Is investing money into aftermarket parts worth it? I'm looking to purchase a new seat, replace brake pads or go with upgraded Avid single digit 5's v-brakes, maybe going single speed since I will need to purchase brake levers to work with v-brakes which will require new shifters as well since they are one unit. 

I've already put money into the bike with new tires so I'm wondering if I can build this up to work as a solid rigid fork mtb to ride on semi-aggressive trails or am I wasting my time? I recognize I'm dealing with old technology but given its robustness I thought it might be a good foundation for something I can learn on. 

Here's some pics to give you an idea of what I'm working with. This is after its been cleaned:


----------



## TXhokie7 (Jun 14, 2016)




----------



## girlonbike (Apr 24, 2008)

My personal 2c is for you to change the saddle, tires and maybe file the pads a little to make them grippier. If the pads are too hard, just replace those. Then I would ride it to see if you like it at all before swapping out a bunch of parts.


----------



## darkgizzard (Aug 12, 2016)

I had one as my main ride for a few years. Replacement headset, stem, seatpost, or bottom bracket won't be available at your LBS, which can be frustrating, but if you're ebay savvy they're not too hard to find. My fork was crimped by a bike shop employee and I was forced to convert to 1 1/8" threadless with a Chris King devolution headset. So that's an option. The frame is not suspension corrected so turning it into a hardtail could make handling wonky though. Otherwise a good candidate for modernizing, I loved it and rode it everywhere: from local trails to a tour of the coast of California. Replacing the bottom bracket bearings proved to be the final straw though, it sits mostly apart in the basement now. If you want to sell the fork, let me know!


----------



## unicrown junkie (Nov 12, 2009)

I have an 89 and 91 or 92 at home currently. Seatposts are totally available, they are either 28.6 or 28.8 iirc.

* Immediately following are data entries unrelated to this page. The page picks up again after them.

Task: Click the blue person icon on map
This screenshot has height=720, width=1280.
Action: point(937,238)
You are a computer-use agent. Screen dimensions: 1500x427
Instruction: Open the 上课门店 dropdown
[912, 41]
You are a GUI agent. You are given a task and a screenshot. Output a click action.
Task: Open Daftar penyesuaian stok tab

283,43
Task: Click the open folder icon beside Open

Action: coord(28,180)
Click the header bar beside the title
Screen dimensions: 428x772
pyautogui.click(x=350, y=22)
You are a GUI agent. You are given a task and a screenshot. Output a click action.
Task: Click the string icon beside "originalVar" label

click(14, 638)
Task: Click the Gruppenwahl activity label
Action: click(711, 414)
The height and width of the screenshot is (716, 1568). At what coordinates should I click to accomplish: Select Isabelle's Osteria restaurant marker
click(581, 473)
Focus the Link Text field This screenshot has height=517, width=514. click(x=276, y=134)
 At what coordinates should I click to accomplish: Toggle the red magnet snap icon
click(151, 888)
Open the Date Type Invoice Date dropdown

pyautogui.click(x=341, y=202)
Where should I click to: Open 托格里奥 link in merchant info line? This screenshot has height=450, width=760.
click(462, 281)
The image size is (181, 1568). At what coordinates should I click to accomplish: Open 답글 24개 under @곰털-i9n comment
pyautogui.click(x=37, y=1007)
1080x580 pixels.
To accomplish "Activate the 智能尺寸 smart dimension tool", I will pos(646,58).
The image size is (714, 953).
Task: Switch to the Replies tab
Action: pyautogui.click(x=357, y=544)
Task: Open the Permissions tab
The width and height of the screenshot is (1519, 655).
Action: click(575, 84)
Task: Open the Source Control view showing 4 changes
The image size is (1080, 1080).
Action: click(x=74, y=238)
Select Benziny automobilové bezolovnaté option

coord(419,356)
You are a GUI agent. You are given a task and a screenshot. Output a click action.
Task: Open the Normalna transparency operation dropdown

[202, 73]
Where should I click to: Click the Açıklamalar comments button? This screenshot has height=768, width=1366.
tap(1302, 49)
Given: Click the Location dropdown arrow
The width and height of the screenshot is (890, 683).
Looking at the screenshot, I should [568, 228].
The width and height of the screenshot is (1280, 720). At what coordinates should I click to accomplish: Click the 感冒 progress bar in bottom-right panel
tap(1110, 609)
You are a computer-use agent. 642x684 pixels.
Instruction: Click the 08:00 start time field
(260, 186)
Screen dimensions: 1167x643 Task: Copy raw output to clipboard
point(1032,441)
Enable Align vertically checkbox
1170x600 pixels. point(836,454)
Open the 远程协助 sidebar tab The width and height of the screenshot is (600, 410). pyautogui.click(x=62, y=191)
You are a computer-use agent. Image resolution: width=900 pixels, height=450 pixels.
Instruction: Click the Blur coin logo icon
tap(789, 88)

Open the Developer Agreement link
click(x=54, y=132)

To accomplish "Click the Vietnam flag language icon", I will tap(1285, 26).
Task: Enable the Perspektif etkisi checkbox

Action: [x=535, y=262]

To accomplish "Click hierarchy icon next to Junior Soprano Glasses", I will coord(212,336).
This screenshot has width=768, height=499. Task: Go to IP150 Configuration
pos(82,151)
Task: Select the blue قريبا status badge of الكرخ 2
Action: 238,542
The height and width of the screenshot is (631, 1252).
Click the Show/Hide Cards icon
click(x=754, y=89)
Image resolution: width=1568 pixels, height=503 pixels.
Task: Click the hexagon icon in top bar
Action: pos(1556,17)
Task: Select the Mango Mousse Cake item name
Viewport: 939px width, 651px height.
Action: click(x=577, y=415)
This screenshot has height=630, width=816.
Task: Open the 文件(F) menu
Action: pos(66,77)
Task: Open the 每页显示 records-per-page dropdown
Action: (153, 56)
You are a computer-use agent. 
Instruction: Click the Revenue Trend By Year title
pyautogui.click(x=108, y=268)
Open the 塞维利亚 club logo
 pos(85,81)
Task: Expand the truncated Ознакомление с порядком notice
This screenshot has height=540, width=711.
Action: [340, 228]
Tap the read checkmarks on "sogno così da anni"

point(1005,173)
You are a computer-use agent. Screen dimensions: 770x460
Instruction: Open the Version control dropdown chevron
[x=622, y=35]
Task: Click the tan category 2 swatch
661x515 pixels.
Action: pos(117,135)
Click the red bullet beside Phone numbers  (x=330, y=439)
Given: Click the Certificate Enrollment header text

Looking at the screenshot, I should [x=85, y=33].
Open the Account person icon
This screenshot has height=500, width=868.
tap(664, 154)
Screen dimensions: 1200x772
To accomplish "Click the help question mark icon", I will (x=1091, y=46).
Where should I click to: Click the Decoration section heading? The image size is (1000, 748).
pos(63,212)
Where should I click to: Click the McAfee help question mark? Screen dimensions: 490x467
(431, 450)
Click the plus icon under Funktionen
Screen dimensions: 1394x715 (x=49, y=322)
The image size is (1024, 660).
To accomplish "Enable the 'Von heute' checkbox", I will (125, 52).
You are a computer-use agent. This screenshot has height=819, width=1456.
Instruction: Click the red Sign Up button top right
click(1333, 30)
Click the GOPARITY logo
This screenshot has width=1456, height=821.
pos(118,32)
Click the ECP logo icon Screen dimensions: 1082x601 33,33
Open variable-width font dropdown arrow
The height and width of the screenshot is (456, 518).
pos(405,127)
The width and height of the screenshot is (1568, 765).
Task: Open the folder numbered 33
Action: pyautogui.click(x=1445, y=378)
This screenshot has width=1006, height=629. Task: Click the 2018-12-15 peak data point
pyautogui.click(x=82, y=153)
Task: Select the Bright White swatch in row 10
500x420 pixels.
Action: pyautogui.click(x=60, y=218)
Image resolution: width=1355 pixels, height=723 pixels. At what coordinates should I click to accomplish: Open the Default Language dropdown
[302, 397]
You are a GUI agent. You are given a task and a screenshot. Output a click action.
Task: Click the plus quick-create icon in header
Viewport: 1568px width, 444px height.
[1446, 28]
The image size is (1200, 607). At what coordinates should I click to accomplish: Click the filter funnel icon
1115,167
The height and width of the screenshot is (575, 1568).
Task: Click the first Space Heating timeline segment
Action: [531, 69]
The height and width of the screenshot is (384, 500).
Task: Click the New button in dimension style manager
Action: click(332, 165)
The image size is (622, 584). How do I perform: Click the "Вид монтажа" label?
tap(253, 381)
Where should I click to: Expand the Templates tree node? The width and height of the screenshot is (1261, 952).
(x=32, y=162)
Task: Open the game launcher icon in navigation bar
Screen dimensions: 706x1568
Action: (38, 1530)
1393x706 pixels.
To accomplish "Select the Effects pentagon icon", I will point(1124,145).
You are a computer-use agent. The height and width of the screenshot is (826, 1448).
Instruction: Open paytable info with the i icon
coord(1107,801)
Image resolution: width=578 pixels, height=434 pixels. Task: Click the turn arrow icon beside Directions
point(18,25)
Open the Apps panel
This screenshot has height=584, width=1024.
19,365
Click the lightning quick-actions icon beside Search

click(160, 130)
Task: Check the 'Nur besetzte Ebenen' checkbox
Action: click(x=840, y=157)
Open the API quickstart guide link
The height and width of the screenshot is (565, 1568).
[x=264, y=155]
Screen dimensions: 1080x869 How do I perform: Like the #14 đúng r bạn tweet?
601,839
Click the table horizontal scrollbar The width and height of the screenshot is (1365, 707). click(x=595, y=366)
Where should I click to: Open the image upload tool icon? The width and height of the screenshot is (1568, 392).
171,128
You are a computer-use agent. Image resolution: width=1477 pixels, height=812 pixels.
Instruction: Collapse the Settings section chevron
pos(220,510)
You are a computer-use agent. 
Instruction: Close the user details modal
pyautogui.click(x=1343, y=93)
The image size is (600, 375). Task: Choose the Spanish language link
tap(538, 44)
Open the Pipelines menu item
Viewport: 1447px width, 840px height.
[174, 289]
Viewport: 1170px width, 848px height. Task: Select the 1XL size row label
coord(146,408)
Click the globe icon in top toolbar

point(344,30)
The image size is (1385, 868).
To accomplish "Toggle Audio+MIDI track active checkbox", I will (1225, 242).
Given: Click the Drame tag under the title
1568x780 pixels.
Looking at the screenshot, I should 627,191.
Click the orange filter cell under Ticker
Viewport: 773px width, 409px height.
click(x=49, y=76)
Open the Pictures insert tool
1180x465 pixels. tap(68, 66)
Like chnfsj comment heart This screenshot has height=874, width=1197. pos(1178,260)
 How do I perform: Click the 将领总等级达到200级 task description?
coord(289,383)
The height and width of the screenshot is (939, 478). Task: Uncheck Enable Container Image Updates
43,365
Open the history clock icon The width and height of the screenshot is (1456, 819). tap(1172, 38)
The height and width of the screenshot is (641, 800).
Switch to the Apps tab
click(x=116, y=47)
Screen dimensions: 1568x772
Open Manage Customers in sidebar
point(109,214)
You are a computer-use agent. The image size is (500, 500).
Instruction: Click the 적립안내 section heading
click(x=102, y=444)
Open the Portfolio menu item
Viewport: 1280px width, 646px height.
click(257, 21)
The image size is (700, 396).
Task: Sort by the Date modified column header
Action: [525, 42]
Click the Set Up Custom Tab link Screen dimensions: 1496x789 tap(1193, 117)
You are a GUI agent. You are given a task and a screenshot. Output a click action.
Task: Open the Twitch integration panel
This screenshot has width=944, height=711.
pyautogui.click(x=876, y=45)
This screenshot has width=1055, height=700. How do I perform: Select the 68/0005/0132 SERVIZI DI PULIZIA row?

I bought mine locally from a LBS. 

Bearings are not that hard either, it's spindle that is the PIA if you break it.

Great bike, and even though I must have built about twenty or thirty of these back then I forgot about this color.


----------



## darkgizzard (Aug 12, 2016)

unicrown junkie said:


> I have an 89 and 91 or 92 at home currently. Seatposts are totally available, they are either 28.6 or 28.8 iirc. I bought mine locally from a LBS.
> 
> Bearings are not that hard either, it's spindle that is the PIA if you break it.
> 
> Great bike, and even though I must have built about twenty or thirty of these back then I forgot about this color.


Seatpost is 31.8
Pretty sure bearings are only available through Phil Wood. That's not even the hard part though, removing and installing press fit bearings in a bottom bracket requires a press virtually no bike shop is going to have anymore, or requires rigging one yourself. Not exactly plug and play


----------



## unicrown junkie (Nov 12, 2009)

Those bearings are exceedingly easy to remove. Fisher sent us a slug tool to do the job and we used to change bearings with zero problems. My Procaliber was another story, if you didn't put the green Loctite after changing them out then eventually the whole kitten caboodle would work it's way out of the shell, which happened to me on ST John's Mtn west of Williiams, Ca on the 11 mile hillclimb.

It is plug and play, and the HKK has those circlips holding the bearings in making the system super simple. People are over complicating this. It must be 90 when they made the HKK with the wide shell because my 89 is still threaded. When I get back home to Washington tomorrow I'lll post pics of when I get a chance and I now want to rip my wife's 91 (or maybe 92) apart and see about those bearings.


----------